Ecco le strategie principali per ottimizzare ciascun Core Web Vital:

Ottimizzare l'LCP

  • Ottimizzare il Time to First Byte (TTFB) del server
  • Utilizzare una CDN per ridurre la latenza
  • Implementare il preload per le risorse critiche (immagini hero, font)
  • Ottimizzare e comprimere le immagini (formati WebP/AVIF)
  • Eliminare CSS e JavaScript render-blocking

Ottimizzare l'INP

  • Ridurre il tempo di esecuzione dei long task JavaScript
  • Utilizzare requestAnimationFrame e requestIdleCallback per suddividere i task
  • Minimizzare il lavoro del main thread
  • Utilizzare Web Workers per operazioni pesanti
  • Ottimizzare i gestori di eventi e ridurre la complessità del DOM

Ottimizzare il CLS

  • Specificare sempre le dimensioni (width/height) per immagini e video
  • Riservare spazio per gli annunci pubblicitari e i contenuti caricati dinamicamente
  • Usare font-display: swap con dimensioni di fallback corrispondenti
  • Evitare di iniettare contenuti sopra il contenuto esistente
  • Utilizzare le proprietà CSS contain e content-visibility

L'ottimizzazione dei Core Web Vitals è un processo iterativo che richiede monitoraggio continuo.
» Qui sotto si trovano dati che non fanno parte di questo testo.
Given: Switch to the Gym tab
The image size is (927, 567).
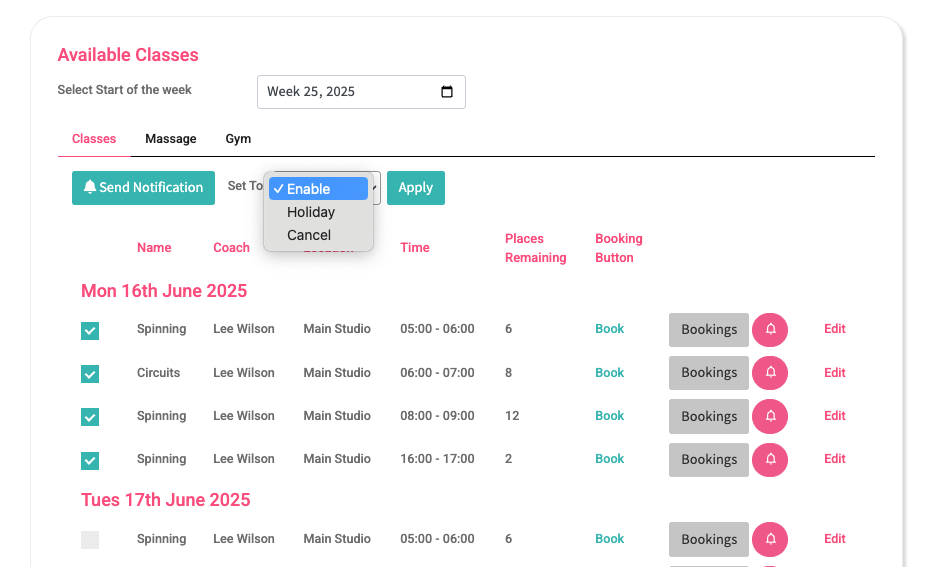Looking at the screenshot, I should click(238, 139).
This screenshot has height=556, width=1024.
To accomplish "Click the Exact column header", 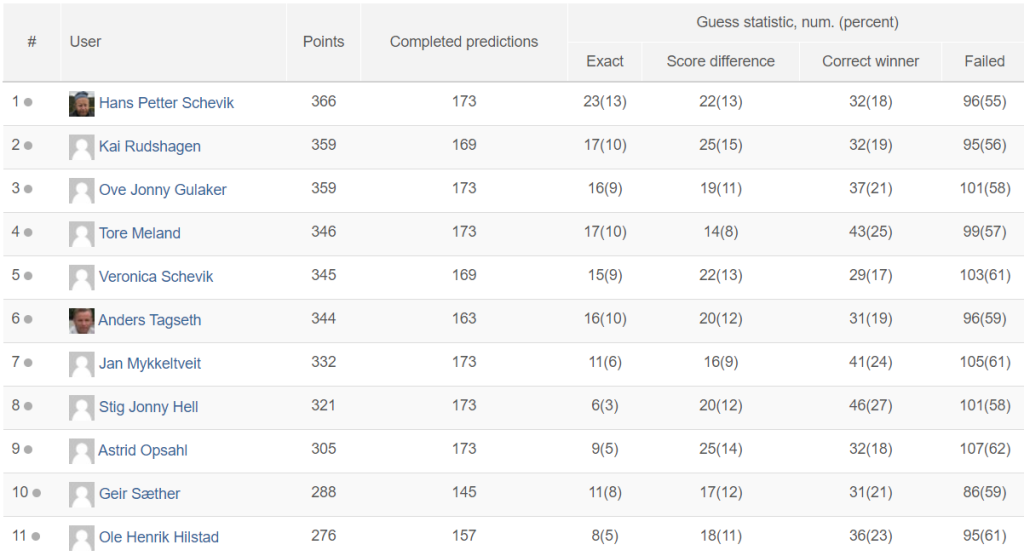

Utilizza Google Search Console per tenere sotto controllo i dati di campo e PageSpeed Insights per analisi dettagliate pagina per pagina. Per una panoramica completa sull'ottimizzazione delle performance, consulta la guida sulla velocità del sito.

Perché contano per ranking e conversioni

I Core Web Vitals non sono un esercizio puramente tecnico: sono uno dei pochi segnali in cui qualità dell'esperienza e obiettivi di business coincidono. Sul fronte SEO funzionano come fattore di "spareggio": a parità di rilevanza dei contenuti, Google tende a premiare la pagina che offre l'esperienza migliore, e questo diventa decisivo nelle query molto competitive. Migliorare i CWV rafforza quindi il lavoro fatto su SEO On-Page e SEO Tecnica anziché sostituirlo.

Sul fronte del business, l'impatto è ancora più diretto: pagine più veloci e stabili riducono il tasso di abbandono e aumentano le conversioni, perché ogni secondo di attesa in più allontana l'utente prima ancora che possa interagire. Per chi lavora nel marketing, presentare i Core Web Vitals come leva di fatturato — e non solo come metrica per gli sviluppatori — è spesso il modo più efficace per ottenere le risorse necessarie a ottimizzarli. Un sito performante è inoltre più facile da scansionare per i crawler e offre una base più solida anche all'ottimizzazione mobile.